Pidana
Zina, Mengapa Takut?
Adian Husaini ; Pendiri Pesantren for The Study of Islamic
Thought and Civilization/PRISTAC
|
REPUBLIKA,
15 Februari
2018
Menyusul
keluarnya draf revisi RUUKUHP tahun 2003, sebuah majalah mingguan, edisi 6-12
Oktober 2003, menulis laporan utama dengan judul "Rancangan KUHP: Kitab
Yang Semakin Menakutkan". Pada pekan yang sama, majalah mingguan lainnya
memuat sejumlah komentar aktivis HAM dan perempuan yang menolak urusan zina
diatur dalam KUHP. Menurut mereka, zina itu masalah pribadi.
Majalah
mingguan terkenal itu menulis soal pasal-pasal zina dalam RUUKUHP tahun 2003
tersebut, "Jeratan Buat Para Pezina". Tulis majalah ini:
"Makna zina dalam RUU KUHP diperluas, membuka peluang aparat ke ruang
pribadi. Aroma hukum Islam, minus sanksi."
Ada
sejumlah pasal RUU KUHP tahun 2003 yang dipersoalkan. Misalnya, Pasal 419,
yang menyatakan, bahwa akan dikenai pidana penjara lima tahun: (a) Laki-laki
yang berada dalam ikatan perkawinan melakukan persetubuhan dengan perempuan
yang bukan istrinya. (b) Perempuan yang berada dalam ikatan perkawinan
melakukan persetubuhan dengan laki-laki yang bukan suaminya.
(c)
Laki-laki yang tidak dalam ikatan perkawinan melakukan persetubuhan dengan
perempuan, padahal diketahui bahwa perempuan tersebut berada dalam ikatan
perkawinan, atau perempuan yang tidak dalam ikatan perkawinan melakukan
persetubuhan dengan laki-laki, pada hal diketahui laki-laki tersebut berada
dalam ikatan perkawinan.
Sementara
Pasal 420 RUU KUHP 2003 itu menyatakan: "Laki-laki dan perempuan yang
masing-masing tidak terikat perkawinan yang sah melakukan persetubuhan, dan
karenanya mengganggu perasaan kesusilaan masyarakat setempat, dipidana dengan
penjara paling lama satu tahun atau denda dalam kategori II (Rp 750
ribu)."
Entah
mengapa, RUU-KUHP 2003 itu kemudian tenggelam. Kini tahun 2018, kembali
muncul RUU-KUHP (RKUHP) yang juga memperluas cakupan pidana pasal-pasal
perzinaan serta homoseksual. Maka, kini, lagi-lagi, muncul protes.
Logika
bahwa soal-soal zina adalah masalah privat kembali muncul. Para penolak
pasal-pasal zina dalam RUU-KUHP itu seperti tak menyadari bahwa saat ini,
begitu banyak masalah privat yang diatur oleh hukum negara. Pecandu narkoba,
meskipun mengonsumsi untuk dirinya, dan tidak mengganggu orang lain, tetap
ditangkap dan diadili. Mereka pun tak protes ketika dipaksa mengenakan helm
atau sabuk pengaman saat mengendarai kendaraan bermotor. Tidak ada
argumentasi bahwa itu soal privat.
Musuh agama
Dalam
Islam, pezina yang telah memenuhi syarat empat saksi menerima sanksi hukum
yang berat. Pezina muhsan, dihukum mati dengan cara rajam. Pezina ghairu
muhsan dicambuk 100 kali. (QS 24: 2). Nabi Muhammad SAW bersabda:
"Apabila perzinaan dan riba telah melanda suatu negeri, maka penduduk
negeri itu telah menghalalkan turunnya azab Allah atas mereka sendiri".

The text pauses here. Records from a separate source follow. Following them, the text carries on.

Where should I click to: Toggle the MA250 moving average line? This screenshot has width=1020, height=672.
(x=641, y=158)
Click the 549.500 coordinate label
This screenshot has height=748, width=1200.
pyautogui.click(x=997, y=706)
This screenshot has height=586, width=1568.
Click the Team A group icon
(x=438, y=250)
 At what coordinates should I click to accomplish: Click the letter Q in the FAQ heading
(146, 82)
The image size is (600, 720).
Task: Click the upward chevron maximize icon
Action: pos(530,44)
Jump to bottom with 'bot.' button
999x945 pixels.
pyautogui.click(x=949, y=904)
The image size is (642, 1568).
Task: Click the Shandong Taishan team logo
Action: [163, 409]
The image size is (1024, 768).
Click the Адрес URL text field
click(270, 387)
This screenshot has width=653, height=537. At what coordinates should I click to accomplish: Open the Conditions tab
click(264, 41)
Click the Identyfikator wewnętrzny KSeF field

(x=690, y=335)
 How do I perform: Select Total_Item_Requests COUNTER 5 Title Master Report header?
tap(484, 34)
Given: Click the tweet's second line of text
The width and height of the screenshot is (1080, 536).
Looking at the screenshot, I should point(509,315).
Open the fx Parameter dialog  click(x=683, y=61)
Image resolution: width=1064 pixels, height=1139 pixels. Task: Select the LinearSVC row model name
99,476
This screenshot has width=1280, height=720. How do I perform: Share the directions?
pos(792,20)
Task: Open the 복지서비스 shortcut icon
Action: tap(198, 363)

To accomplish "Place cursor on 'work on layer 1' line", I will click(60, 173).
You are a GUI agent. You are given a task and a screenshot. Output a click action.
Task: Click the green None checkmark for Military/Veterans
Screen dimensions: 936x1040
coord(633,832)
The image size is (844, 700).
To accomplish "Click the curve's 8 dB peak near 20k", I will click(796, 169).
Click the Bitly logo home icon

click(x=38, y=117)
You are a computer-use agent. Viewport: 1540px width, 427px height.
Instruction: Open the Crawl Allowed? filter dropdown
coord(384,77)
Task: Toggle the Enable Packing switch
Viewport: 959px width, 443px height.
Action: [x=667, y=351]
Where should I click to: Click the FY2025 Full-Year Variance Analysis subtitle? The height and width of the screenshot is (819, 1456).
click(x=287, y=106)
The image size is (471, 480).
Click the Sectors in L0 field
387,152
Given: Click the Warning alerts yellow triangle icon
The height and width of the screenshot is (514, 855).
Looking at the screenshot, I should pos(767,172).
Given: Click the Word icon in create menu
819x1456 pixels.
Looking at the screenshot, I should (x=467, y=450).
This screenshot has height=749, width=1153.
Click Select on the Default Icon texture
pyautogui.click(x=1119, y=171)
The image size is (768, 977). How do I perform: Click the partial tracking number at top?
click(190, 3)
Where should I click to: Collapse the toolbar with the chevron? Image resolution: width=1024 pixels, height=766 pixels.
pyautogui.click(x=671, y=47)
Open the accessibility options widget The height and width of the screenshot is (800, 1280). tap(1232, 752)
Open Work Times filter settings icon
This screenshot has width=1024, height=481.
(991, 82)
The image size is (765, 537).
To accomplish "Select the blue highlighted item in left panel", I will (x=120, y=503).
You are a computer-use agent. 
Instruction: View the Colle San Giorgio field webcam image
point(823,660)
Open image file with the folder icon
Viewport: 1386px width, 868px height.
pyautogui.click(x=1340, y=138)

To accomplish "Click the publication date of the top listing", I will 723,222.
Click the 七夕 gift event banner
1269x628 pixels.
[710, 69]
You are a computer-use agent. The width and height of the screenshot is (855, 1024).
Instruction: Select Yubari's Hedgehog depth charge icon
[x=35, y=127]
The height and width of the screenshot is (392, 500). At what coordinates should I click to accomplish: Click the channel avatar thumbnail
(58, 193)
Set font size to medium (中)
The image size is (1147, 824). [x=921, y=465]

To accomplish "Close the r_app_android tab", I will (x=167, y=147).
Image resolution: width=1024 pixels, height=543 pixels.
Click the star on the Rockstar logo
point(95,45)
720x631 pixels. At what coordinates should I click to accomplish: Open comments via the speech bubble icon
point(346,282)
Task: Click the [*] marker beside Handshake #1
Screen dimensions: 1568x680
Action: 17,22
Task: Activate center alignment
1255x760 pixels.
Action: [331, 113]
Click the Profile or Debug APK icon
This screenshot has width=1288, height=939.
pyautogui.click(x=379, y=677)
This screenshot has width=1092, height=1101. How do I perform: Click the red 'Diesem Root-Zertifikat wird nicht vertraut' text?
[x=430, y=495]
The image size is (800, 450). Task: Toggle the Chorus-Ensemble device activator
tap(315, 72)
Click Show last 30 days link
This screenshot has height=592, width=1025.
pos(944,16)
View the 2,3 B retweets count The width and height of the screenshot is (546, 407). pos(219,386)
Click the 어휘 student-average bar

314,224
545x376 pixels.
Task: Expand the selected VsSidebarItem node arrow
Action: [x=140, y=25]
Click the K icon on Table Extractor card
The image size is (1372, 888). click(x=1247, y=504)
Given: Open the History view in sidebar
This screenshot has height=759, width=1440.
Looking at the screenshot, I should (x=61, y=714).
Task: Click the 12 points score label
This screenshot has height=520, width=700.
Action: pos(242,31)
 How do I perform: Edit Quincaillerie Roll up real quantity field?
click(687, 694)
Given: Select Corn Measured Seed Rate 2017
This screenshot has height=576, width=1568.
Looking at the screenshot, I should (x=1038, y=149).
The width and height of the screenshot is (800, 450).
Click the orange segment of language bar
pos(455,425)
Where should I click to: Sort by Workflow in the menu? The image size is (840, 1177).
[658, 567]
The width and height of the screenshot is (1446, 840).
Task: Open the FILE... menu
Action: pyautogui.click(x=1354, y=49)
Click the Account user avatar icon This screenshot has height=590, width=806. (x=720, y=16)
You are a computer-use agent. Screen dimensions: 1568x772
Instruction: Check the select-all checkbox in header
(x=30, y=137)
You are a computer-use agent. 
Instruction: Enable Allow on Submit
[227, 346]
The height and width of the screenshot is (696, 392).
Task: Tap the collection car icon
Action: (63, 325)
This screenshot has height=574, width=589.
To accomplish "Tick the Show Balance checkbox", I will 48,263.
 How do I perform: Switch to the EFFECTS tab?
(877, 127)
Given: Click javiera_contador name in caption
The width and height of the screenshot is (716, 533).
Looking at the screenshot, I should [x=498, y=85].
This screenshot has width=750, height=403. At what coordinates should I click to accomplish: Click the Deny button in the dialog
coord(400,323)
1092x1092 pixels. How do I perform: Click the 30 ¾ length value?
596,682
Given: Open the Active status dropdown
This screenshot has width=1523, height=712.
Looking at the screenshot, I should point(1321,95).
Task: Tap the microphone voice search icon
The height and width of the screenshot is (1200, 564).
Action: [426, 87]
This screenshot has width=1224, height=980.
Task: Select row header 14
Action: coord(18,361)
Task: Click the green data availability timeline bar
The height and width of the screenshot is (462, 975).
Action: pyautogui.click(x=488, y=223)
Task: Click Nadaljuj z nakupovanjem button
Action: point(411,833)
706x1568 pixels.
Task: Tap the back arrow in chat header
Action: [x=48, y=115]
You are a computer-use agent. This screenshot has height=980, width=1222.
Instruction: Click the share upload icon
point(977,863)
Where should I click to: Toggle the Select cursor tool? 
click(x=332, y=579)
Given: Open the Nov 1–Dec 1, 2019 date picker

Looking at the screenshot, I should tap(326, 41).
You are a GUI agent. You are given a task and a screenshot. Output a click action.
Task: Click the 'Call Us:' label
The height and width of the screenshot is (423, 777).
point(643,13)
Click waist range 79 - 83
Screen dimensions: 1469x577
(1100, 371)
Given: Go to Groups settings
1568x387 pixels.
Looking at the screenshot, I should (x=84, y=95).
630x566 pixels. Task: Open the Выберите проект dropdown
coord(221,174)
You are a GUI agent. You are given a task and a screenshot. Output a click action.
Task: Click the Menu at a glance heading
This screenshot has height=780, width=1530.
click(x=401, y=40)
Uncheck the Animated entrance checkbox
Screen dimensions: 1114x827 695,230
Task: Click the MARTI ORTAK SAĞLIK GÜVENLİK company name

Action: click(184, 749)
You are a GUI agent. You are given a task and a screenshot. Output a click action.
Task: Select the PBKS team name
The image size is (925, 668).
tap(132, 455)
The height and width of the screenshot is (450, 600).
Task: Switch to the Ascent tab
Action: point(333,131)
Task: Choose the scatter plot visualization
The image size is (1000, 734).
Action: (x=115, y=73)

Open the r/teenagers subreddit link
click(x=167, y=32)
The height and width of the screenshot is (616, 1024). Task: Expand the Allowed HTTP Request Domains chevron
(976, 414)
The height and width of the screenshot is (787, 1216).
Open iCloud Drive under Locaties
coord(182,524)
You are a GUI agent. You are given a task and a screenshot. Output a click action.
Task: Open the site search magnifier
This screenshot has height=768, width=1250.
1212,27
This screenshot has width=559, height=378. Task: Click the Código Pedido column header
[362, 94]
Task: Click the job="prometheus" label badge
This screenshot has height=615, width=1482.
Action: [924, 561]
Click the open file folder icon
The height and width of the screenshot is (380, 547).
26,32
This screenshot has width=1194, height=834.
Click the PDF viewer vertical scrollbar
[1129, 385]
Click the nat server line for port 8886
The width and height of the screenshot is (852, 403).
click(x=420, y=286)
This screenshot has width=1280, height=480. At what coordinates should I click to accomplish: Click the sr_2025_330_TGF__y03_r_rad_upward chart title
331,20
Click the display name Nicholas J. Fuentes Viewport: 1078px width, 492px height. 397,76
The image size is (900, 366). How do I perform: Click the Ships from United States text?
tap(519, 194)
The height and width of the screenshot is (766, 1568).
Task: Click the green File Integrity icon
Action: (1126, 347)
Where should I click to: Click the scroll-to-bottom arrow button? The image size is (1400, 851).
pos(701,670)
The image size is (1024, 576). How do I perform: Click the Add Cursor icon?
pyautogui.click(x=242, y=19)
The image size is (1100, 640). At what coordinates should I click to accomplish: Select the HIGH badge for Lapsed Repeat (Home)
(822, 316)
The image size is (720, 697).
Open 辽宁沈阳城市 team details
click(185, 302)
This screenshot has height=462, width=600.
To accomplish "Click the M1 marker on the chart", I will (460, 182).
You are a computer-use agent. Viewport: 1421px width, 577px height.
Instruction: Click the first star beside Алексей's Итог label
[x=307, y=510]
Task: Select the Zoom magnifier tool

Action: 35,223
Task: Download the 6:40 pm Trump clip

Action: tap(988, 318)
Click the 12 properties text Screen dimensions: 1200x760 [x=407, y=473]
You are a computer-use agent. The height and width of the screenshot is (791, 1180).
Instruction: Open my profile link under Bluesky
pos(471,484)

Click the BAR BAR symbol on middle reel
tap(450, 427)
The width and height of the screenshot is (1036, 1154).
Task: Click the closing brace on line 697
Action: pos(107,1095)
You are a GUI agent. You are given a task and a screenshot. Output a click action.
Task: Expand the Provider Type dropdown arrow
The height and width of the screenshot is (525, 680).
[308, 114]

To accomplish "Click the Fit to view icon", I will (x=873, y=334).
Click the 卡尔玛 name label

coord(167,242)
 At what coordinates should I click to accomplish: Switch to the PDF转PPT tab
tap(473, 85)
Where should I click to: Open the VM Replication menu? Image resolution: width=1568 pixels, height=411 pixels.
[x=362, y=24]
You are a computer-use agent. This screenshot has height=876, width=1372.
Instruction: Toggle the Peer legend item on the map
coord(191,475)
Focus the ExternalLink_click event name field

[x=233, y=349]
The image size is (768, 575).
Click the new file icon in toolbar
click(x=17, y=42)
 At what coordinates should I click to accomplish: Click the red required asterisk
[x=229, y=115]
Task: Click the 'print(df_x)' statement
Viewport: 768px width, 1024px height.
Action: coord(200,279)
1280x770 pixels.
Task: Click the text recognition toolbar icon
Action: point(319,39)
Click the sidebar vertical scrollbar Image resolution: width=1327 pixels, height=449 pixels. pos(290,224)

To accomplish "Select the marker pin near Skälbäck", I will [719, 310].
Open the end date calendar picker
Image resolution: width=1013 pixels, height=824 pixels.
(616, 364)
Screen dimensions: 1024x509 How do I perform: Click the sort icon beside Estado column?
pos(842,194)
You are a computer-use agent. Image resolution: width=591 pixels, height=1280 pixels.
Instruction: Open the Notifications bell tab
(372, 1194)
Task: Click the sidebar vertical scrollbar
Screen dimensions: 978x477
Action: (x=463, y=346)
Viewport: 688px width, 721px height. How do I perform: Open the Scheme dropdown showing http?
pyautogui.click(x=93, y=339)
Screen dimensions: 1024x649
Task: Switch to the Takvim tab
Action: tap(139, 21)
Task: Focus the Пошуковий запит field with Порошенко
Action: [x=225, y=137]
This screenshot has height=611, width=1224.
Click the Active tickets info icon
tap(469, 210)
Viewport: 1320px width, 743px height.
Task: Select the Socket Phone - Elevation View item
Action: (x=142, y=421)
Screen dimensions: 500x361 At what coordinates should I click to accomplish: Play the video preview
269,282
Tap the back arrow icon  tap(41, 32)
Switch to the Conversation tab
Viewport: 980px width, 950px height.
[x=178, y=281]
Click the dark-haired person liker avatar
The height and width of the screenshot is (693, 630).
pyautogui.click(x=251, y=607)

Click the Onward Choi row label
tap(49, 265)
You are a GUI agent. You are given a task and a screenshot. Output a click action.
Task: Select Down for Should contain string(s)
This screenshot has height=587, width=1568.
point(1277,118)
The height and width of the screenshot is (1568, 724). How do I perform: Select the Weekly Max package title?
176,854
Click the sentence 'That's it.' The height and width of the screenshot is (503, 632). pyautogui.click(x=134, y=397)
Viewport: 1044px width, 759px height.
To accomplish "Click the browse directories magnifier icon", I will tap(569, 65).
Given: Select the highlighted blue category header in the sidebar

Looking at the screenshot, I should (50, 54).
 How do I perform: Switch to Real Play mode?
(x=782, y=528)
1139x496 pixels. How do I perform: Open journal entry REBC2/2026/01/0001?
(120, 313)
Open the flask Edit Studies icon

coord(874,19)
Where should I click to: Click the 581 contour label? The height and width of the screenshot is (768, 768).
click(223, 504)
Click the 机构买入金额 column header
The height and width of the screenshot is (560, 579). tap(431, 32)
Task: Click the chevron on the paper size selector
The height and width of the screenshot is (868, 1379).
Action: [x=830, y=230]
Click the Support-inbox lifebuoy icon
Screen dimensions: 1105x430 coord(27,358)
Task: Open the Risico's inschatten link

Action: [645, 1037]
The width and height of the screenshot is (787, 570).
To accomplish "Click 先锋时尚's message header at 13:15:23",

(HR Thabrani dan Al Hakim).
Dalam
tradisi Yahudi dan Kristen, perbuatan zina juga dipandang sebagai kejahatan
super berat. Sanksi bagi pezina bermacam-macam: dilempari batu sampai mati,
dan bahkan beberapa jenis perzinaan dijatuhi sanksi hukuman bakar
hidup-hidup. Kitab Perjanjian Lama (Hebrew Bible), Kitab Ulangan 22:20-22,
menyebutkan:
"(20)
Tetapi jika tuduhan itu benar dan tidak didapati tanda-tanda keperawanan pada
si gadis, (21) maka haruslah si gadis dibawa keluar ke depan pintu rumah
ayahnya, dan orang-orang sekotanya haruslah melempari dia dengan batu,
sehingga mati sebab dia telah menodai orang Israel dengan bersundal di rumah ayahnya.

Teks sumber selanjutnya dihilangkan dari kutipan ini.